Problem-Solving: VFSS with former 24 weeker and thickening feedings

Question:

I have a question re: thickening formula in NICU. We don’t do vfss until >40 wks and no other compensations improve bedside feed.

We have a GA 24.6 wks; now 46.3 wks. Failed RA trial yesterday after 5 days of NPO/gavage only after a VFSS that documented laryngeal penetration and aspiration with slow flow in sidelying and upright with thin and nectar thick consistencies, so now NC 1/8L at 100%. Previously was bradying1-2x in a feed, so finally approved for the vfss…and while NPO limited to one Brady or desat a day. Vfss looked best with no penetration or aspiration with honey thick/IDDSI moderately thick. Would you agree with thickening of this infant to work towards safe feeds to go home with NCO2?

Answer:

What is the etiology for the aspiration events? To problem-solve, one must understand the physiology that underlies the bolus mis-direction you observed during the VFSS.

Is possibly GER/EER a part of the differential, as some events when not with PO feeding? Wonder about the effect of EER on laryngeal/tracheal sensation. Guessing that as a 24 weeker CLD may be a factor so both EER and poor swallow -breathe interface are key considerations.

[DATA SECTION]

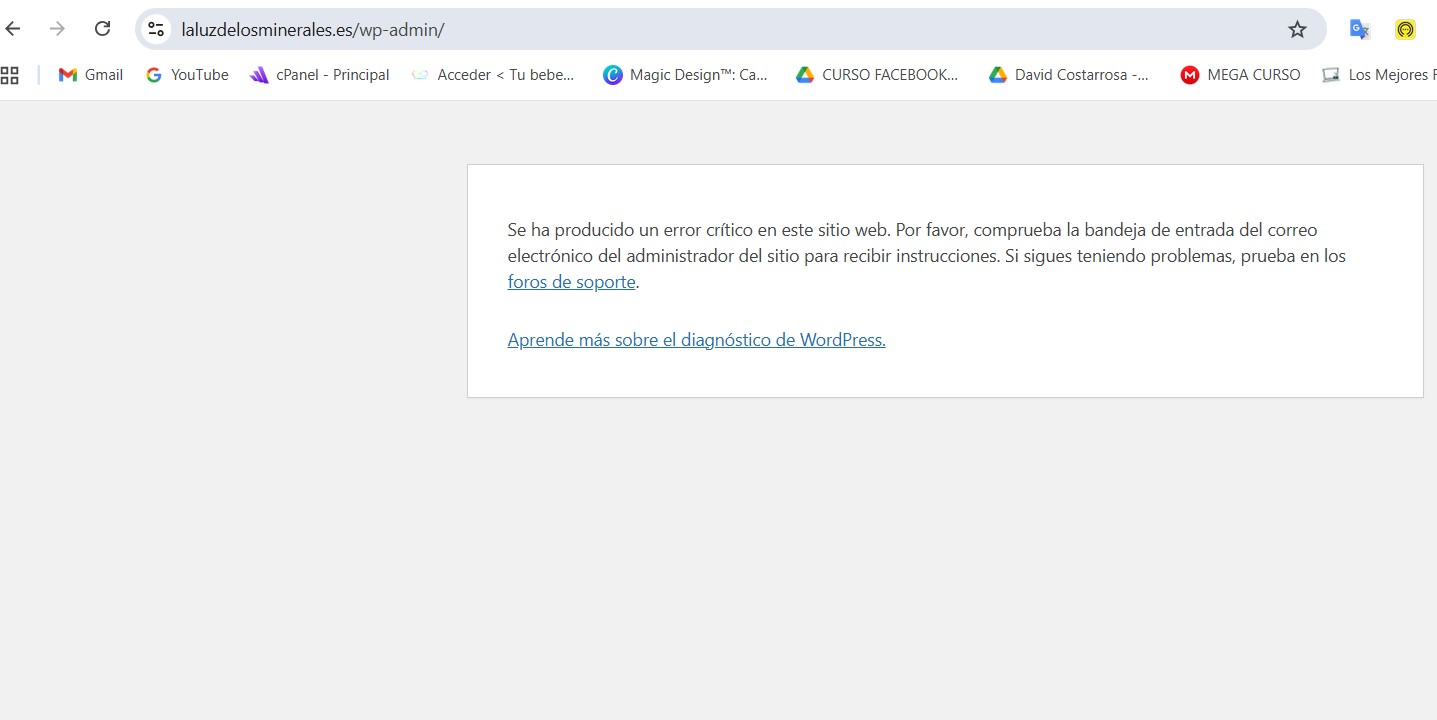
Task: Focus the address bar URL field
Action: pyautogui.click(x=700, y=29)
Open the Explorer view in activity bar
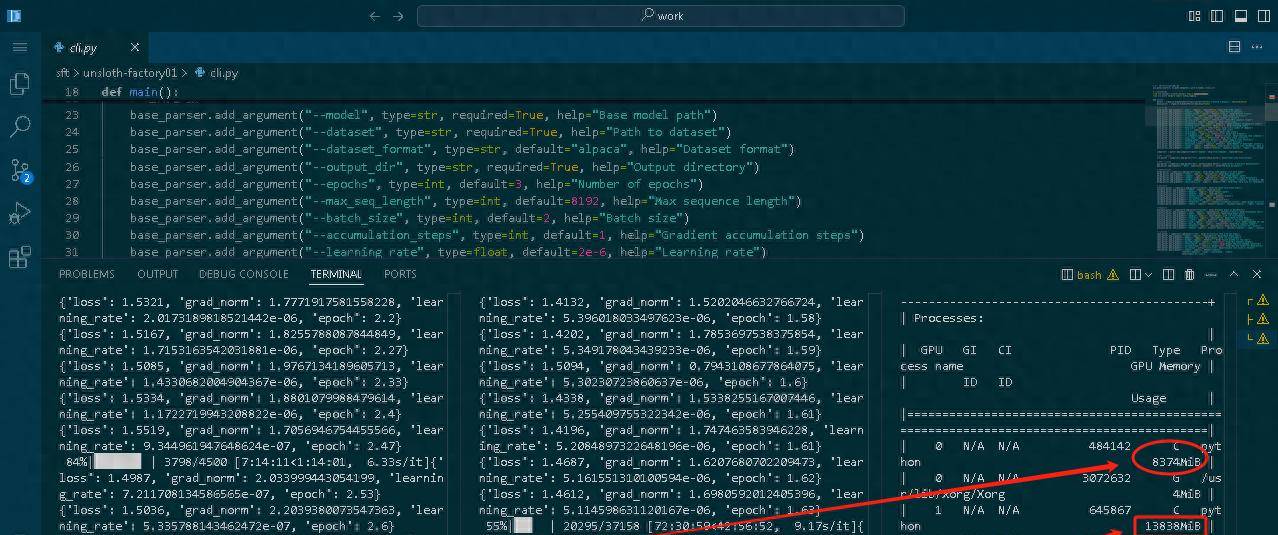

[WHAT IS BEING ASKED] Please transcribe everything in the NICU feeding text above, from "What is the" down to "are key considerations.".

[SOLUTION FOR THIS TASK]
What is the etiology for the aspiration events? To problem-solve, one must understand the physiology that underlies the bolus mis-direction you observed during the VFSS.

Is possibly GER/EER a part of the differential, as some events when not with PO feeding? Wonder about the effect of EER on laryngeal/tracheal sensation. Guessing that as a 24 weeker CLD may be a factor so both EER and poor swallow -breathe interface are key considerations.